El escarabajo de oro nace de una iniciativa del festival danés CPH:DOX de juntar a dos directores para co-dirigir un film en algo a mitad de camino entre la experimentación artística y la caridad al tercer mundo.
La única regla, tan políticamente correcta como esotérica, era que uno de los directores debía ser europeo y el otro un habitante de la periferia, o del tercer mundo, o -en sus palabras- un ‘non-European’.
La europea resultó ser la escandinava Fia-Stina Sandlund, una sueca ultra-feminista que viene del arte conceptual y el activismo y que supo liderar hace una década un afamado grupo de acciones autoproclamado ‘Unfucked-pussy’.
El otro pobre diablo resulté ser yo.
“So they concluded you had to be together” –me decía, entre risas y con exagerado acento, un director rumano, quien también probaba suerte con un director tailandés en el mismo programa de producción.

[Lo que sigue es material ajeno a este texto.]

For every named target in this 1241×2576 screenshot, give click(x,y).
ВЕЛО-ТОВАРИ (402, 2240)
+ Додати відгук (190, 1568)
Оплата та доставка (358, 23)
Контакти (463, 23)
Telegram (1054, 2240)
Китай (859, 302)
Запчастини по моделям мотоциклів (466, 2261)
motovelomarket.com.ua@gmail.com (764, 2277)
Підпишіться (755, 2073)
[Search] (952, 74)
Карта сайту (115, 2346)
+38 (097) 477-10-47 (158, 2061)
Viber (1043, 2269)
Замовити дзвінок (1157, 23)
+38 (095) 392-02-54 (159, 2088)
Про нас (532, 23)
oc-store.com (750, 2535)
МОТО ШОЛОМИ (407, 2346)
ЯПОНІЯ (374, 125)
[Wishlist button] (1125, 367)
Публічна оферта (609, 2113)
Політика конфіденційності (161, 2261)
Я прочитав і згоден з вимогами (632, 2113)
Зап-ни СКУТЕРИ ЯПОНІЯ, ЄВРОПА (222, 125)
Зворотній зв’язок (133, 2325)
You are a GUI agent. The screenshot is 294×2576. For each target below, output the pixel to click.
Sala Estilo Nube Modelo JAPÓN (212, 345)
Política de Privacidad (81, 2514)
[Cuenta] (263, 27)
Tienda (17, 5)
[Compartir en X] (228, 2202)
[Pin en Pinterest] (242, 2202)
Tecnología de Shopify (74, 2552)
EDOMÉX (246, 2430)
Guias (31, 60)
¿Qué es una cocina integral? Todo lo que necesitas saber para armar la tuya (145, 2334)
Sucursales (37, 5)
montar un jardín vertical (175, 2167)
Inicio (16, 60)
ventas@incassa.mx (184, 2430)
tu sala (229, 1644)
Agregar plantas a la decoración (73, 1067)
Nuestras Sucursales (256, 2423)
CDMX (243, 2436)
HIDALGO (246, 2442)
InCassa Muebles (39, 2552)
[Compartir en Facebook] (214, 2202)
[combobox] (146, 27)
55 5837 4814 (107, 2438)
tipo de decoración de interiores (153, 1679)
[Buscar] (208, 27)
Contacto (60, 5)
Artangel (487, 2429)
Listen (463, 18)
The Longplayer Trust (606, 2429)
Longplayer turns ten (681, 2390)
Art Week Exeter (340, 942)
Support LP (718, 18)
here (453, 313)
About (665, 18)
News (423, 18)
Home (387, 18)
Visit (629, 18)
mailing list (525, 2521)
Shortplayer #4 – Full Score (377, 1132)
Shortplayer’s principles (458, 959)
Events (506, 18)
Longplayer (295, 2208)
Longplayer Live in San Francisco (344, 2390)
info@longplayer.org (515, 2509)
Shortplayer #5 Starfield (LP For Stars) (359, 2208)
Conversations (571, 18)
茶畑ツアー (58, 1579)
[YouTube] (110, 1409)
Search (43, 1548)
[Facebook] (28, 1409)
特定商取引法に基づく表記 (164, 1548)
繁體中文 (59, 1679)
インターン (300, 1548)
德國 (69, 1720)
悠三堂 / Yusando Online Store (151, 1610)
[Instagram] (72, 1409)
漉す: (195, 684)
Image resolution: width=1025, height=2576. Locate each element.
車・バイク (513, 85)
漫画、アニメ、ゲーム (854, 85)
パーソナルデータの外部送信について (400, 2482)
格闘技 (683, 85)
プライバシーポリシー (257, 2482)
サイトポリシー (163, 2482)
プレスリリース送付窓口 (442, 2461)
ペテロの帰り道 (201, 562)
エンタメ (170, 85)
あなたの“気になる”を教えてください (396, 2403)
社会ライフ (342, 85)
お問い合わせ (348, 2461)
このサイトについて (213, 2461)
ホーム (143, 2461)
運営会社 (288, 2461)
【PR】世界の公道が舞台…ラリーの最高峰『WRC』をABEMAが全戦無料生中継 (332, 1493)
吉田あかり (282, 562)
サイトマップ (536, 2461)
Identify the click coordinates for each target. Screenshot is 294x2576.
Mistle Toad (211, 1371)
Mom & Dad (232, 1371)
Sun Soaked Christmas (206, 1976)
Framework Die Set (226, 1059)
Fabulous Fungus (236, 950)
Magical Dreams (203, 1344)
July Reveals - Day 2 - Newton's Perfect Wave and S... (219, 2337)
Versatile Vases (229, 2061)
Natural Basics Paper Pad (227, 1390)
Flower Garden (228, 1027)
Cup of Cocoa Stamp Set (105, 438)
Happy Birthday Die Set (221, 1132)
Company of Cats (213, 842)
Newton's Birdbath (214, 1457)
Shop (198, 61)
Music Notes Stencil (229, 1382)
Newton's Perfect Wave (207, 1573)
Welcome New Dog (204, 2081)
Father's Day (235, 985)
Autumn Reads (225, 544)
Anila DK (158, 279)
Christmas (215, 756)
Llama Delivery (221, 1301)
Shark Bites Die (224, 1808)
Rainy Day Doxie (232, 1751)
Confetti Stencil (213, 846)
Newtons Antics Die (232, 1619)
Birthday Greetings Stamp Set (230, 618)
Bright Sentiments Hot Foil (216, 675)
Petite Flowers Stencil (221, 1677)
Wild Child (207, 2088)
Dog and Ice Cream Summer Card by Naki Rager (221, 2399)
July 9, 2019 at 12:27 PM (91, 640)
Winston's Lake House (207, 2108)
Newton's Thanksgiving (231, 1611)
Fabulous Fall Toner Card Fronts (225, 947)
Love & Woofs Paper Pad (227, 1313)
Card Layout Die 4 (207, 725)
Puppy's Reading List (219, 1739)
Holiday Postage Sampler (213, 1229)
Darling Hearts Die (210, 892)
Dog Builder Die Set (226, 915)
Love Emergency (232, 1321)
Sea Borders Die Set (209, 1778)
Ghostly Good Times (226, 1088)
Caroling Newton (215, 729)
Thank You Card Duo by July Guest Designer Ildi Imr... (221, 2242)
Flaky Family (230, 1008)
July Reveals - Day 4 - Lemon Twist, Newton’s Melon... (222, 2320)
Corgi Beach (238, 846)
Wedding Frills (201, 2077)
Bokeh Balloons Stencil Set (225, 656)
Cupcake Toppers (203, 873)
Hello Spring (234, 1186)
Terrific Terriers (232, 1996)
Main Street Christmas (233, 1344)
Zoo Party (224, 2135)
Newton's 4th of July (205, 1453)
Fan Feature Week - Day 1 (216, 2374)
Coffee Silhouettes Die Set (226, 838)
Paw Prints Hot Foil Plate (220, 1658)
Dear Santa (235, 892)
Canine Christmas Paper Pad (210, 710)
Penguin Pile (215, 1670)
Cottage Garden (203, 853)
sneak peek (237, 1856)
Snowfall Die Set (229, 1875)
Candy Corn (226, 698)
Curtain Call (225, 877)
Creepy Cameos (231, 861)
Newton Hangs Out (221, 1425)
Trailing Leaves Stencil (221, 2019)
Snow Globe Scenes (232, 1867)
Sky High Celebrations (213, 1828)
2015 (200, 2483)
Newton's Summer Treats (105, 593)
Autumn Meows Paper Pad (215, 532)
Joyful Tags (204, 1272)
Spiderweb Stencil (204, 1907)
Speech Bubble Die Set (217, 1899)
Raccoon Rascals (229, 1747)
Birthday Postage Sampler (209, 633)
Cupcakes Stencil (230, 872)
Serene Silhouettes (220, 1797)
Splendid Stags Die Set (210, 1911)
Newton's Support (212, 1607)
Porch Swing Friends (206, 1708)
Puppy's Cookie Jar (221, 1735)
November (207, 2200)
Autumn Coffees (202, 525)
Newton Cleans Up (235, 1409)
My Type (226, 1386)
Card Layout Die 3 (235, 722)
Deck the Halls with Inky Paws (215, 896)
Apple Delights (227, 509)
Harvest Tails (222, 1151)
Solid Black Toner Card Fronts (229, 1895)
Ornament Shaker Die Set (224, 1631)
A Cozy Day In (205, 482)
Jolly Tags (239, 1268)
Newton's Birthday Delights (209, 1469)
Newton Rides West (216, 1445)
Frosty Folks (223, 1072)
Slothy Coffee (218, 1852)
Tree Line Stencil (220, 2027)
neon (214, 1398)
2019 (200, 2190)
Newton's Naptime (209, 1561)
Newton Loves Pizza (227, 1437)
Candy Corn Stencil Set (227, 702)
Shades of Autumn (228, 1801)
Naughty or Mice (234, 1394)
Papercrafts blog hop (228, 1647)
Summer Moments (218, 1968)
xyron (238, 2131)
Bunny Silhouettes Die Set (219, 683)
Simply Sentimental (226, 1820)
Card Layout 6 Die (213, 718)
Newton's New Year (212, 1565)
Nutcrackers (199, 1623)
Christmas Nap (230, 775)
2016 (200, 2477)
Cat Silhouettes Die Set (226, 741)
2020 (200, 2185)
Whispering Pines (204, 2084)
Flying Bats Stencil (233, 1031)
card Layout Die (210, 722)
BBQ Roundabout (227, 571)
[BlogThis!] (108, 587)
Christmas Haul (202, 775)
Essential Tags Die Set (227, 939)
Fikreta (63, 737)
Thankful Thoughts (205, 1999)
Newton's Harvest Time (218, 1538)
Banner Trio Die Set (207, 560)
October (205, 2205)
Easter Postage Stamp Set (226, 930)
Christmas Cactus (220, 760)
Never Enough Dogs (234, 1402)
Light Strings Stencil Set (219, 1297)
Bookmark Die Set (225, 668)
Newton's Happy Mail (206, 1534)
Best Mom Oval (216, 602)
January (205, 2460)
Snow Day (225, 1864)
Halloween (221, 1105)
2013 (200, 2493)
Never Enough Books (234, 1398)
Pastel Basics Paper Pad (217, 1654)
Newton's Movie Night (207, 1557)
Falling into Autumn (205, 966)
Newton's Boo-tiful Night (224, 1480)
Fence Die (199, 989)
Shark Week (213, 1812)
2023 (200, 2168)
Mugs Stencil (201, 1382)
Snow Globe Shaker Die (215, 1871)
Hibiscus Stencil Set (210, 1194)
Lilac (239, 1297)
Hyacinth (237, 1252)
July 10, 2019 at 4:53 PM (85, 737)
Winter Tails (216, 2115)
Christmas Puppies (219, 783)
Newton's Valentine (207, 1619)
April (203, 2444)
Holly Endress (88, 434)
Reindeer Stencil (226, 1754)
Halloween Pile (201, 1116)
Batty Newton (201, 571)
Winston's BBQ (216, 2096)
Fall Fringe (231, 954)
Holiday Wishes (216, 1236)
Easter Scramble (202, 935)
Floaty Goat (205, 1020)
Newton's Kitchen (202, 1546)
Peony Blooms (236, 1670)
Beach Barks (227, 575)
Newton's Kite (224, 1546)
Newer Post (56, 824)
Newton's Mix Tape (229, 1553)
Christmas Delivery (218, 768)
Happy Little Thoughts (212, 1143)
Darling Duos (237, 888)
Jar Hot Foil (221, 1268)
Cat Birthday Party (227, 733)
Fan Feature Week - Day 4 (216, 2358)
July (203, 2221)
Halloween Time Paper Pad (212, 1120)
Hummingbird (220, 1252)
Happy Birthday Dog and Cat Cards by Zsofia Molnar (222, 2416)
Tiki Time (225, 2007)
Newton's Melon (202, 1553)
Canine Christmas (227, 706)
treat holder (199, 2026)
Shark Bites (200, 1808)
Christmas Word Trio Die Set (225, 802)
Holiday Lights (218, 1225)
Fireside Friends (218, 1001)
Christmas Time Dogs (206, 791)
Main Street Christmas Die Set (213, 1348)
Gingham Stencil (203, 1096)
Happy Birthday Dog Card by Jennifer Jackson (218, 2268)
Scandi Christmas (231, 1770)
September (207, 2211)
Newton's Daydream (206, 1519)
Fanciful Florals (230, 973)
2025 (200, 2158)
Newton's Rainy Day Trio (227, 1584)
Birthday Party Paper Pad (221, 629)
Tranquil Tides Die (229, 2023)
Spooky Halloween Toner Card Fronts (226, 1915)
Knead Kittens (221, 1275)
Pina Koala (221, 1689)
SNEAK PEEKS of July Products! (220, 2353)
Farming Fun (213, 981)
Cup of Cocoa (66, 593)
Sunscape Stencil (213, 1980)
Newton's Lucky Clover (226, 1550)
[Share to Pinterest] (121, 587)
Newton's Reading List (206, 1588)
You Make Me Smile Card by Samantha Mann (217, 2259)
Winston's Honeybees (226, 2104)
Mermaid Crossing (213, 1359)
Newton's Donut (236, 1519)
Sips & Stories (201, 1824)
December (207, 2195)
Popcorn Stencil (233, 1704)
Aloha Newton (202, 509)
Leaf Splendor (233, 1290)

Así el film se convirtió desde un primer momento en un documental sobre su propia gestación, pensándose a sí mismo como una extravagante co-producción entre Escandinavia y Argentina, donde los mismos mecanismos de financiación y exigencias de un mercado de cine-arte que no le deja demasiado dinero a casi nadie forman parte del horizonte de la Historia y de la película.
Pero digamos que mientras duró el rodaje, ese pintoresco viaje desde Buenos Aires hasta Misiones, arrastrando imprudentemente una casa rodante durante 1.000 kilómetros, acompañados por primera vez de una generación de hijos alrededor nuestro, filmando en pequeños ríos, en playas invernales sobre el río Uruguay, en granjas de la comunidad sueca en Misiones, en ruinas de misiones jesuíticas del siglo XVII, en todos los lugares que la Ruta 14 pudiera sugerir, guiados apenas por la convicción, apenas por el entusiasmo cándido e inocente; éramos tan sólo un grupo de amigos divirtiéndose, haciendo un chiste detrás del otro con una pasión irremediable por el ridículo.
Ese gusto por la comedia de errores, por los films de Jean Renoir, Ernst Lubitsch y Max Ophüls, nos autorizaba, en ciertos pasajes del film, a hacer sencillamente lo que tuviéramos ganas, lo que nos divirtiera en ese momento. Compartir un proceso de escritura, rodaje y montaje (que en este caso es casi lo mismo) con Walter Jakob, Mariano Llinás, Rafael Spregelburd o Agustín Mendilaharzu originó un comportamiento por momentos infantil y por momentos compulsivo, como si fuéramos apostadores trasnochados dentro de un casino. El gusto por lo literario, por lo irreverente, o por el mero riesgo, por traer a Alem, a Poe, a Stevenson, a Bresson y a Manet, como si fueran invitados a una fiesta que trata de re-inventarse a medida que va pasando la noche, forma parte de ese espíritu del film.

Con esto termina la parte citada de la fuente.